Il primo lungometraggio del regista è realizzato con pochissime risorse e con una troupe composta di sole cinque persone. Il film, inizialmente concepito come mediometraggio, nasce come un esperimento visivo.
Il dono ha pochissimi personaggi umani, tra cui quello del vecchio, interpretato da Angelo Frammartino, padre del regista. In questo film i veri protagonisti sono gli oggetti, come il recipiente dell’acqua, il rullo di cemento e una palla. Sono loro, appunto, a compiere delle vere azioni.
Come nella sequenza dove la macchina da presa segue la palla che scivola tra i vicoli in discesa di Caulonia. È un episodio significativo del film, con cui il regista racconta la forza di gravità presente in questi luoghi e che solo qui è possibile raccontare.
Il cast: Angelo Frammartino, Gabriella Maiolo
Le quattro volte
Le quattro volte viene presentato nella Quinzaine des réalisateurs del Festival di Cannes e ottiene il CineVision Award al Festival di Monaco.
Un pastore calabrese conduce i suoi ultimi giorni di vita insieme alle capre. Dopo la sua morte, il regista racconta il succedersi di vari eventi naturali, come la nascita di un agnellino e un rito di matrice bucolica.
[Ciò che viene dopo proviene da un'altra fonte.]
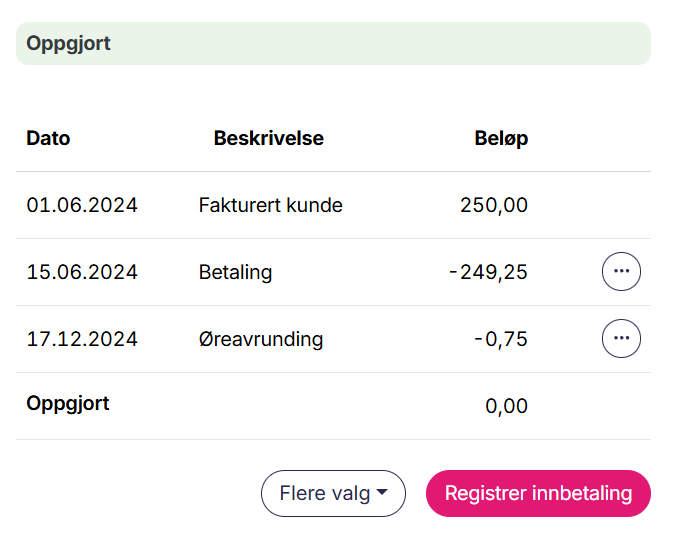Select the green Oppgjort status banner
The width and height of the screenshot is (678, 533).
click(333, 44)
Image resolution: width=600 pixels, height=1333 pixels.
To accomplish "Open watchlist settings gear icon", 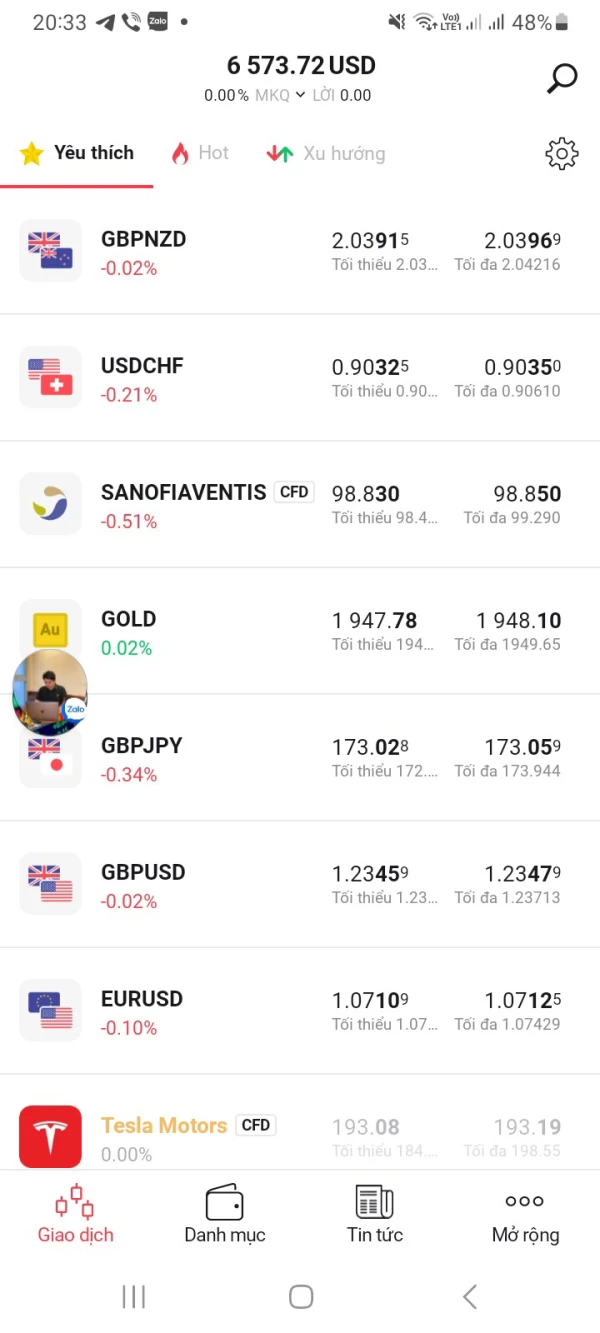I will (x=562, y=153).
Il film viene molto apprezzato dalla critica e la giuria del festival bavarese lo premia con la seguente motivazione:
“È una pura avventura cinematografica, un invito a coinvolgere tutti i sensi”.
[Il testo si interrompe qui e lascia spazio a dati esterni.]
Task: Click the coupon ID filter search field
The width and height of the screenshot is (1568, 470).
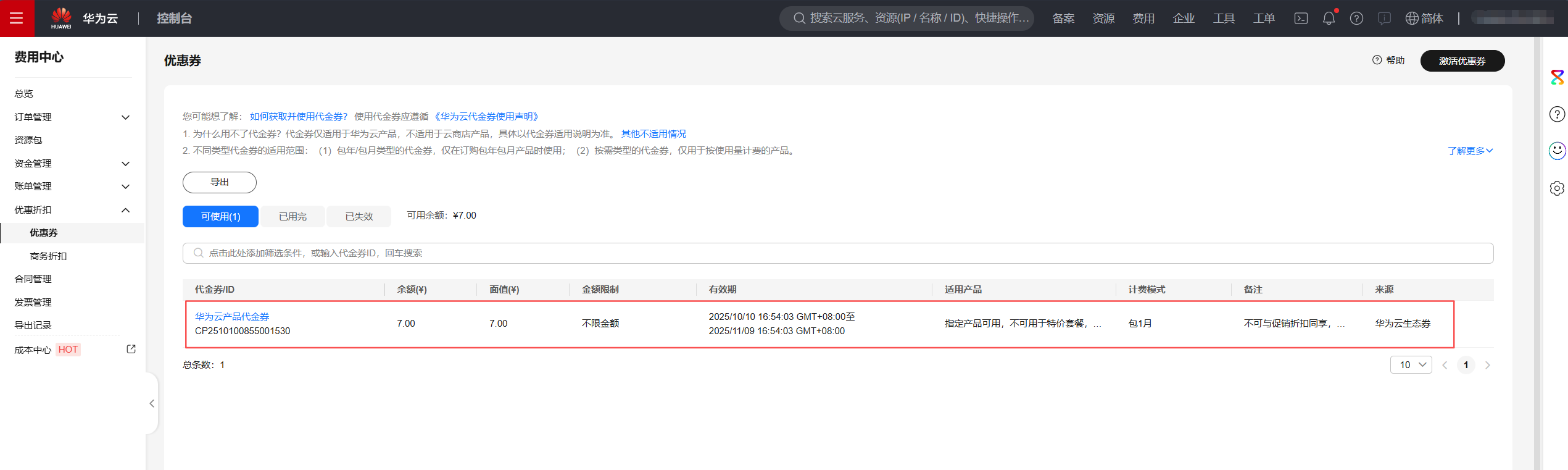Action: click(x=837, y=253)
L’opera è divisa in quattro parti e solo nella prima l’uomo è centrale nel racconto. Nella seconda sono protagonisti le capre e il cane che le governa, nella terza è centrale il ruolo di un albero e nella quarta e ultima parte, una carbonara.
Questo secondo lungometraggio del regista ha un lavoro di preparazione durato quasi un anno intero. In questo lungo periodo ha passato molto tempo con gli animali, per studiare al meglio la loro resa cinematografica.
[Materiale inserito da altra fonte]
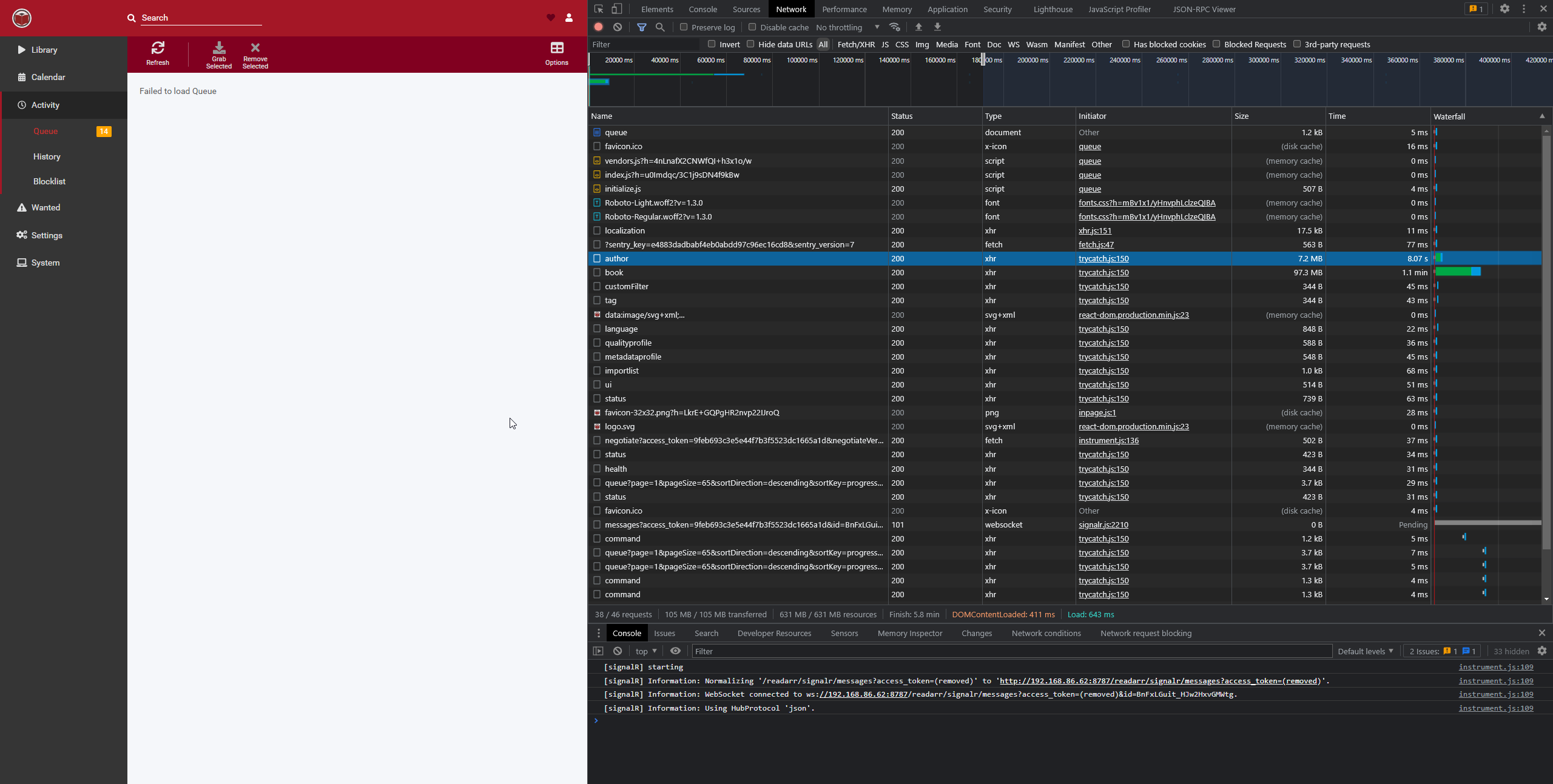Open the Memory Inspector tab
This screenshot has width=1553, height=784.
click(909, 633)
Non c’è nessun tentativo di umanizzare il non umano, piuttosto di dare la dignità a una natura che convenzionalmente viene concessa esclusivamente all’antropomorfismo.
Il cast: Giuseppe Fuda, Nazaremo Timpano, Bruno Timpano, Artemio Vellone, Davide Scarpa.
Leggi anche: La stampa internazionale s’innamora di Frammartino: il nuovo Antonioni con un pizzico di comicità.
Il buco
Il buco, suo terzo lungometraggio è stato presentato 78° Mostra Internazionale d’Arte Cinematografica.
Durante il boom economico, l’edificio più alto d’Europa viene costruito nel prospero Nord Italia. All’altra estremità del paese, un gruppo di giovani speleologi esplora la grotta più profonda d’Europa nell’incontaminato entroterra calabrese. Si raggiunge, per la prima volta, il fondo dell’abisso del Bifurto, a 700 metri di profondità. L’avventura degli intrusi passa inosservata agli abitanti di un piccolo paese vicino, ma non al vecchio pastore dell’altopiano del Pollino.
Gianlorenzo Franzì nella sua recensione, pubblicata su Taxidrivers, scrive che Il film è un’opera interessante ma più vicina, dal punto di vista teorico, alla video-arte e non al Cinema propriamente detto.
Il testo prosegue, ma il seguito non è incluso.